-- Start of Data --

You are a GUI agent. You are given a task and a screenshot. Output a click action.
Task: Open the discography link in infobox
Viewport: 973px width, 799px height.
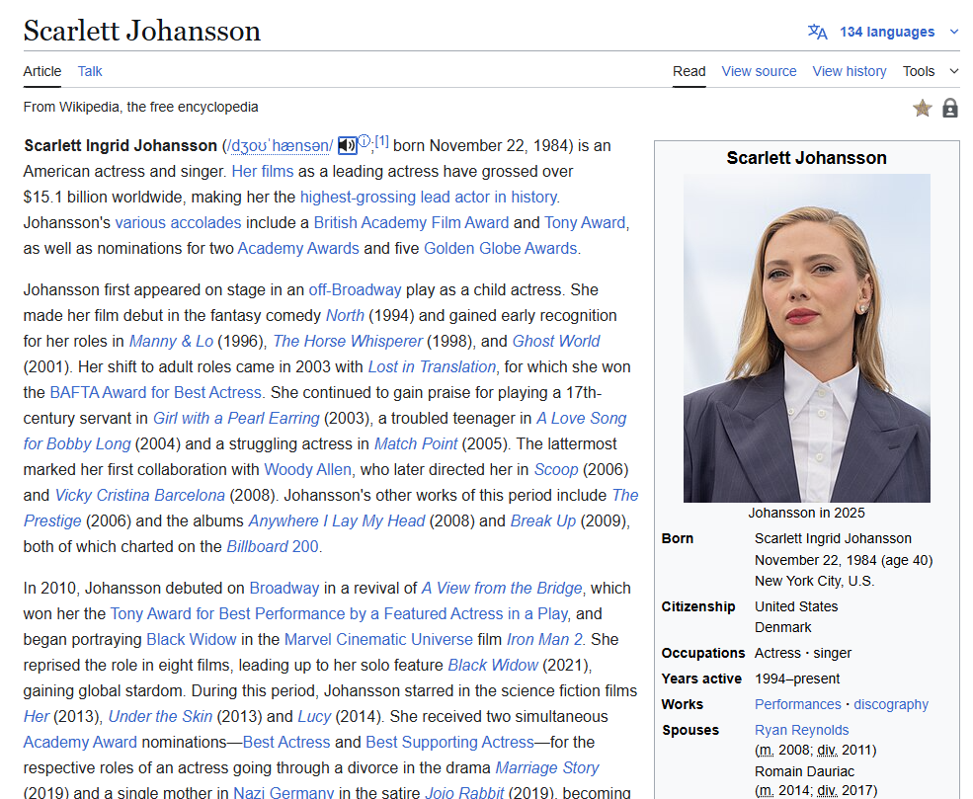[891, 704]

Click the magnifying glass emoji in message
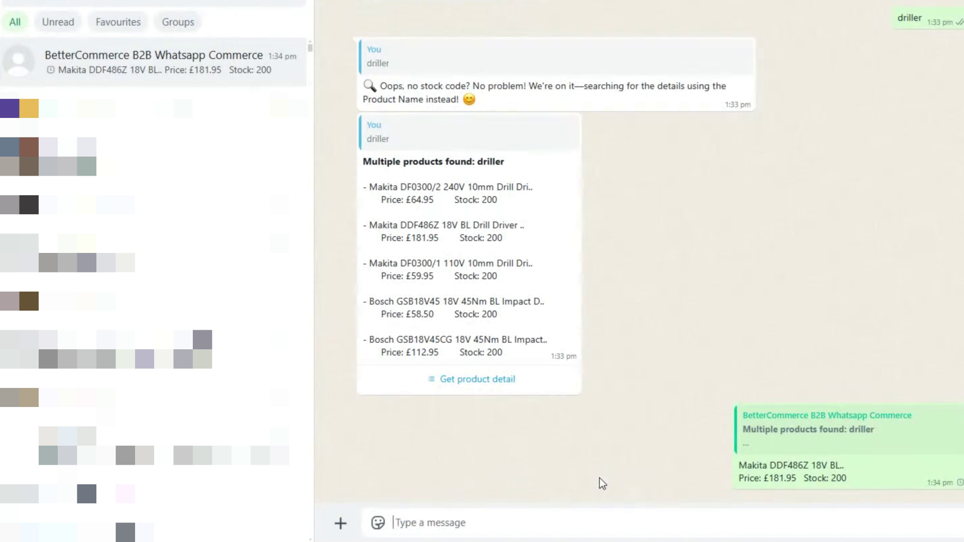[370, 86]
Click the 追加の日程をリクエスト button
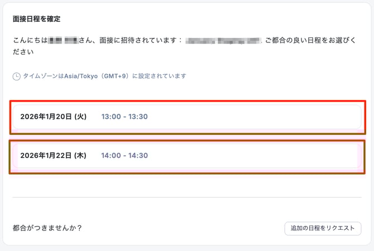This screenshot has height=251, width=374. point(323,228)
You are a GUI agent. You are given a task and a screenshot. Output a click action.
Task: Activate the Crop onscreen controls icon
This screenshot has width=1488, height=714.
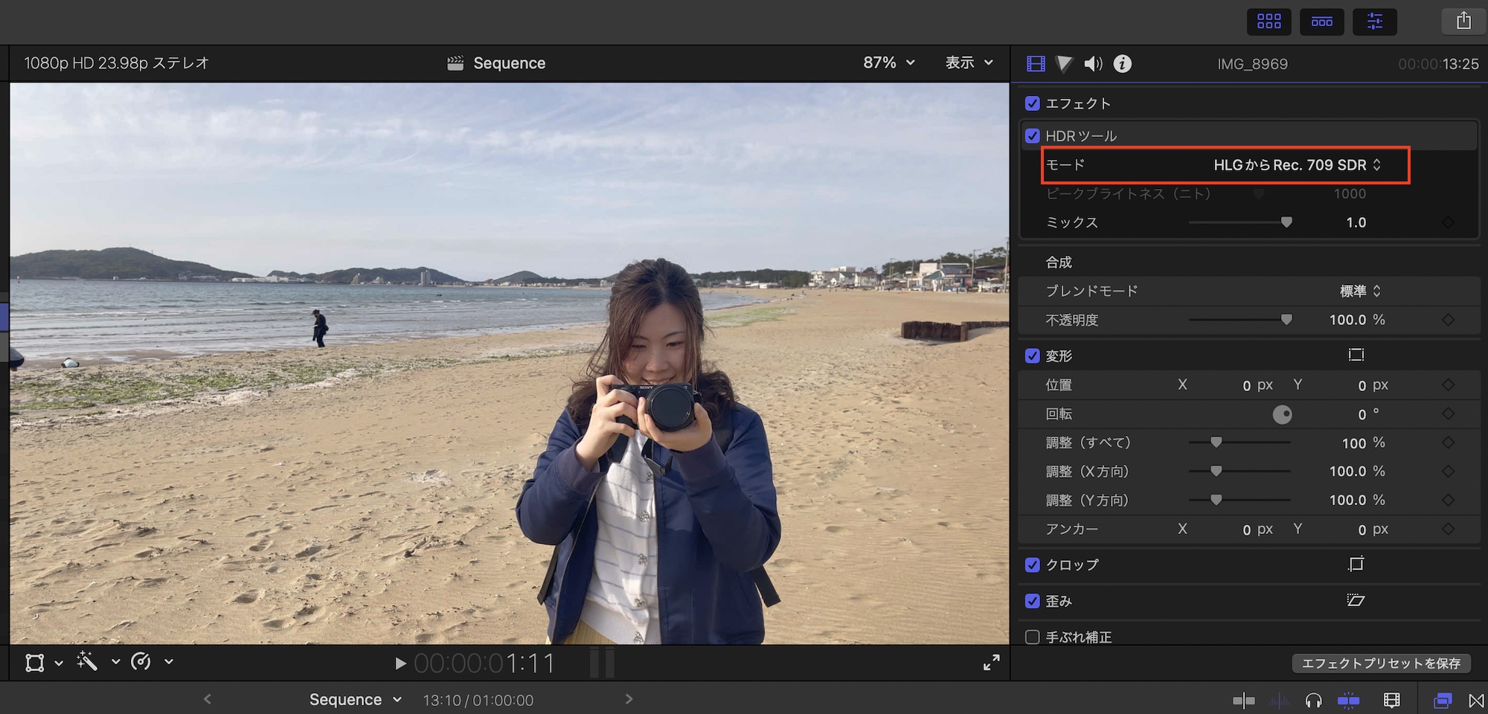tap(1356, 565)
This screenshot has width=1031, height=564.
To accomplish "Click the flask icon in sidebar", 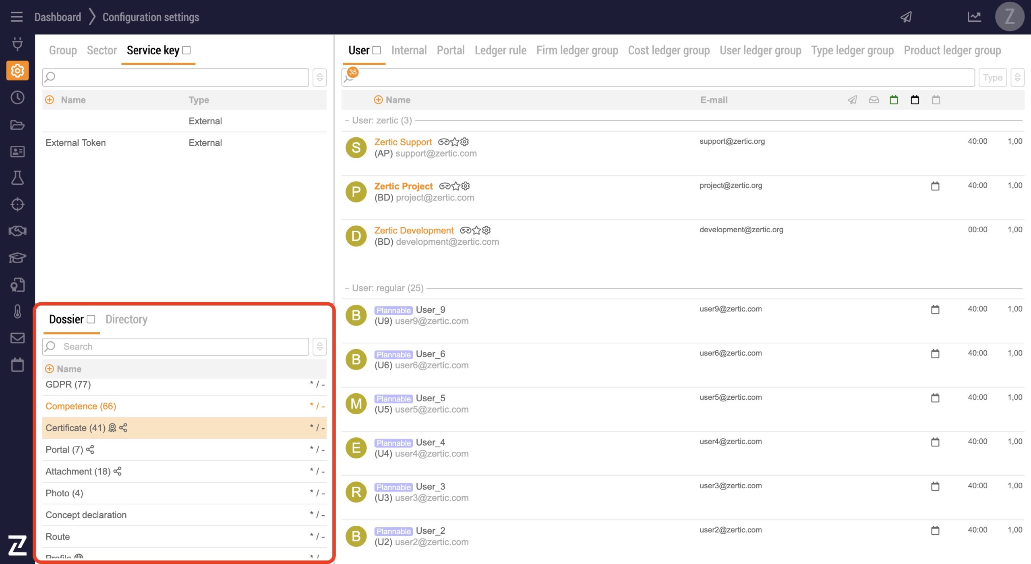I will click(17, 178).
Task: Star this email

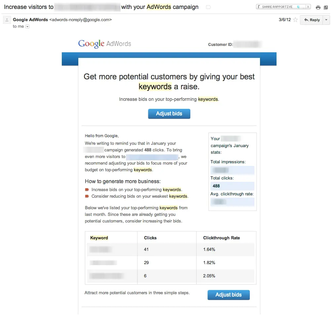Action: [x=295, y=20]
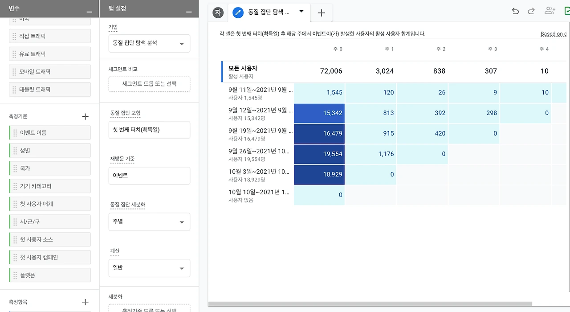Add a new tab with plus icon

(321, 13)
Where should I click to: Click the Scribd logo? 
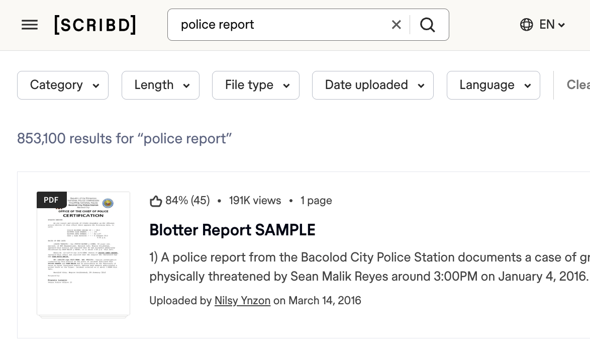[x=95, y=25]
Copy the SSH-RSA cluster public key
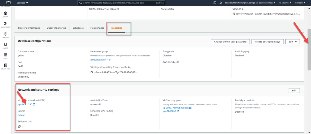The height and width of the screenshot is (134, 311). (x=92, y=72)
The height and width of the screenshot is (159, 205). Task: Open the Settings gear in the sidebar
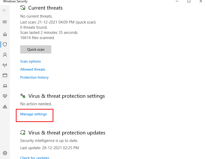coord(5,153)
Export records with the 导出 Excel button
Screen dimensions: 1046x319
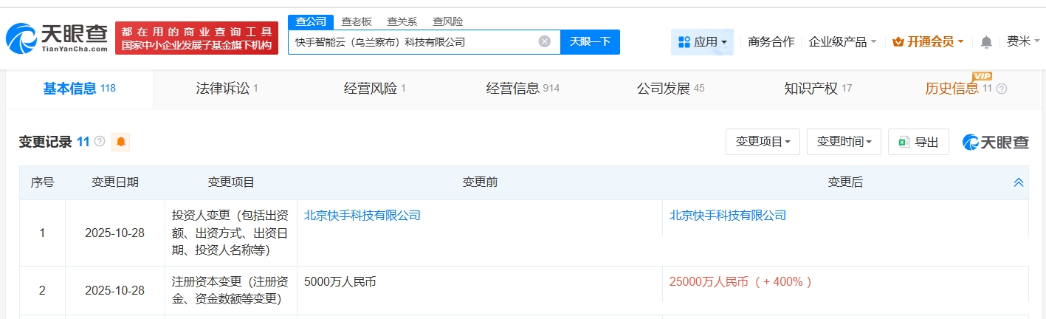[918, 142]
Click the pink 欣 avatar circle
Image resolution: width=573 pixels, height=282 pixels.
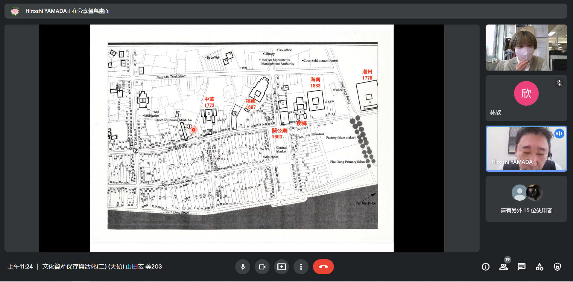click(x=526, y=93)
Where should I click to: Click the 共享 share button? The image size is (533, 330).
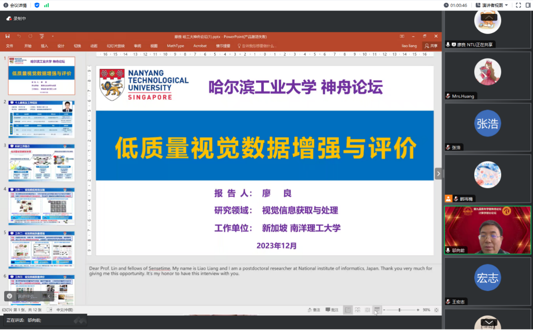(x=431, y=46)
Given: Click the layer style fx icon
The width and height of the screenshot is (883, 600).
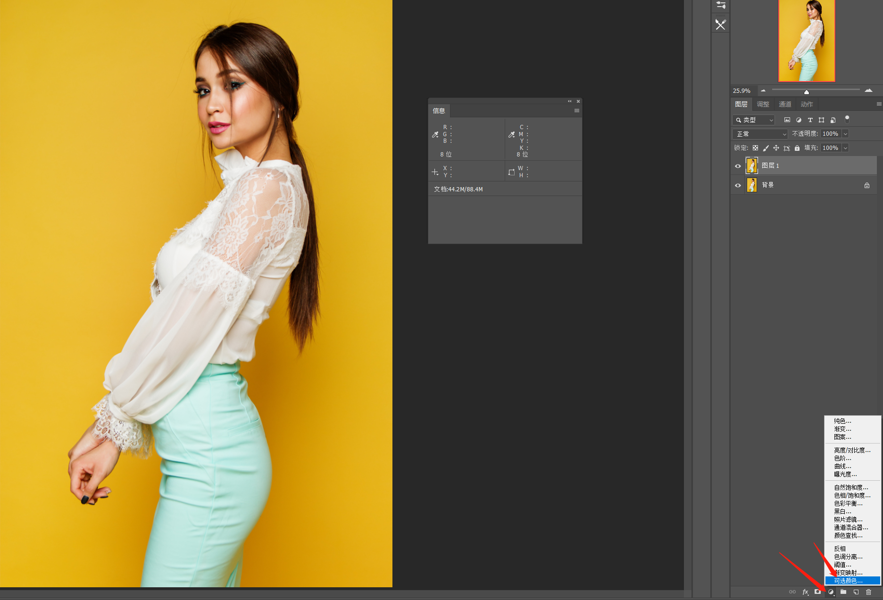Looking at the screenshot, I should (x=805, y=592).
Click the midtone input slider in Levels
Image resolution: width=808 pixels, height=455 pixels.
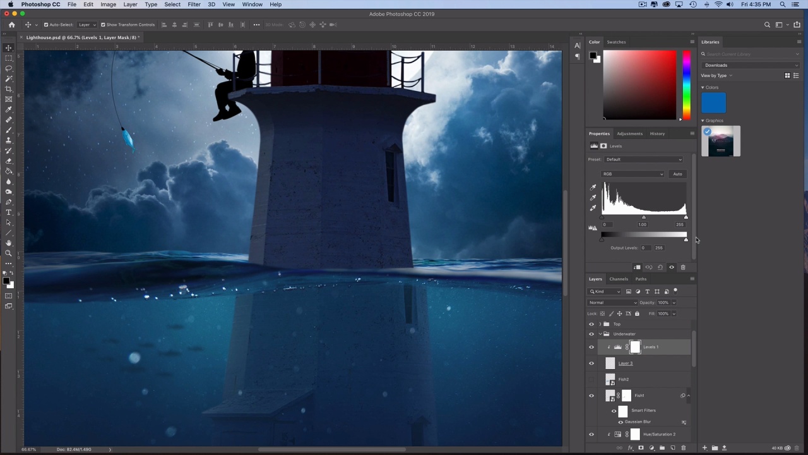(643, 218)
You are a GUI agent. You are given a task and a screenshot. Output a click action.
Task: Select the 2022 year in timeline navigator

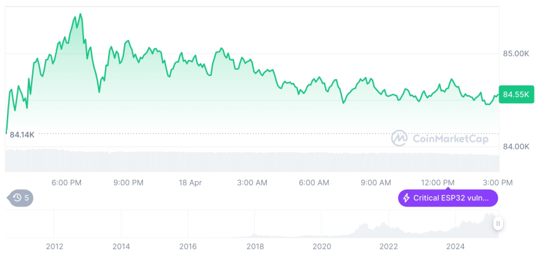point(388,246)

-- End of Data --

Given exercise —
Repeat word for word everything from the line containing "Click the pink 欣 avatar circle" down to the end of the items, both ends included, leaving out the pictures.

Completed task —
Click the pink 欣 avatar circle
Image resolution: width=573 pixels, height=282 pixels.
click(x=526, y=93)
Where should I click to: Click the 共享 share button? The image size is (533, 330).
(x=431, y=46)
Given: Click the layer style fx icon
The width and height of the screenshot is (883, 600).
Looking at the screenshot, I should (x=805, y=592).
Click the midtone input slider in Levels
Image resolution: width=808 pixels, height=455 pixels.
(643, 218)
You are a GUI agent. You are given a task and a screenshot. Output a click action.
Task: Select the 2022 year in timeline navigator

point(388,246)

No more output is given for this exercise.